Task description:
In the material below, report every line that contains the word "blue", matching case exactly.

The records:
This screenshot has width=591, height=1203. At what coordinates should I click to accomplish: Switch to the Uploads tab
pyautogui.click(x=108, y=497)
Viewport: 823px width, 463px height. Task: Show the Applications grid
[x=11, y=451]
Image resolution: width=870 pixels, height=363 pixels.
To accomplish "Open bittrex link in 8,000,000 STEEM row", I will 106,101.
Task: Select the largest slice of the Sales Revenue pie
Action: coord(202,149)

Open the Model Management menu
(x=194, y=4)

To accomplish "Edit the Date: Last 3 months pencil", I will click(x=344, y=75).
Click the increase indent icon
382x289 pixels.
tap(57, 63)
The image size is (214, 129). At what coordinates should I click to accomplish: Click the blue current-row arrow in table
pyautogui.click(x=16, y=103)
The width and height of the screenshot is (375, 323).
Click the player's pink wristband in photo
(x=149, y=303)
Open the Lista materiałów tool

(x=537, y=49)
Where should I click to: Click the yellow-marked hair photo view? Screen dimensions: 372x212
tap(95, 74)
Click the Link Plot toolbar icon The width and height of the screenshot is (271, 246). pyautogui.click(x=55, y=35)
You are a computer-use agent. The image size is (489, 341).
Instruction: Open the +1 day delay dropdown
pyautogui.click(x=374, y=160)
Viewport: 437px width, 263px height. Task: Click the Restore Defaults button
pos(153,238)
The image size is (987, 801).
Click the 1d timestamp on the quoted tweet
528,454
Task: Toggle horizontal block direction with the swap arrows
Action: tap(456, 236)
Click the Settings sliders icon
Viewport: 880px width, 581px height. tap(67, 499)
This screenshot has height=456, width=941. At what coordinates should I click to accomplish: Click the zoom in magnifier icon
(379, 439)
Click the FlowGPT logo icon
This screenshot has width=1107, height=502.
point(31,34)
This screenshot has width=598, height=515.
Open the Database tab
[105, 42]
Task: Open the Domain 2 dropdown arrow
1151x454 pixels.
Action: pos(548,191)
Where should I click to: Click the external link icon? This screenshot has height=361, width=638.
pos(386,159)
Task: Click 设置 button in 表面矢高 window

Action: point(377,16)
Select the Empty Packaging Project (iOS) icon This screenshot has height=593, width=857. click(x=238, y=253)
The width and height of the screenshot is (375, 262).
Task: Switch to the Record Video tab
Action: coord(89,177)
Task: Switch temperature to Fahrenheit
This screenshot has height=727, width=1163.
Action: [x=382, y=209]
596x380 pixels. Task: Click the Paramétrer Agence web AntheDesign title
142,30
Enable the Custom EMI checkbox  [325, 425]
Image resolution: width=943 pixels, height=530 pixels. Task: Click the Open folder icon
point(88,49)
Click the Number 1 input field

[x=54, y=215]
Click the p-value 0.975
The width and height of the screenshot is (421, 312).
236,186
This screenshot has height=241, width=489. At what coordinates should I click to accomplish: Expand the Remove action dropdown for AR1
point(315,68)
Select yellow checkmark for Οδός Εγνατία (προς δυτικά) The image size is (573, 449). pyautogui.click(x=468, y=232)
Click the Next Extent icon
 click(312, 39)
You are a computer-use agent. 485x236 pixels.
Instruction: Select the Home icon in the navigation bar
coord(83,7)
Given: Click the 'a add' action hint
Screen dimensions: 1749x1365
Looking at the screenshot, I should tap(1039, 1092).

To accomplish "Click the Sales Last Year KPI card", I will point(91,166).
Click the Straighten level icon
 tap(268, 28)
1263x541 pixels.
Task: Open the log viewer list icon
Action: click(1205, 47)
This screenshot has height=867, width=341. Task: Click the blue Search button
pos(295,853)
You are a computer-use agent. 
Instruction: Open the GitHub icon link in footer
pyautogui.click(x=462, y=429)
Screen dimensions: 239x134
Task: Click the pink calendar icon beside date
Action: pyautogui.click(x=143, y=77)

Problem solution:
The image size is (214, 129). At what coordinates should I click to accomplish: Click the blue current-row arrow in table
This screenshot has height=867, width=341. Task: Click the blue Search button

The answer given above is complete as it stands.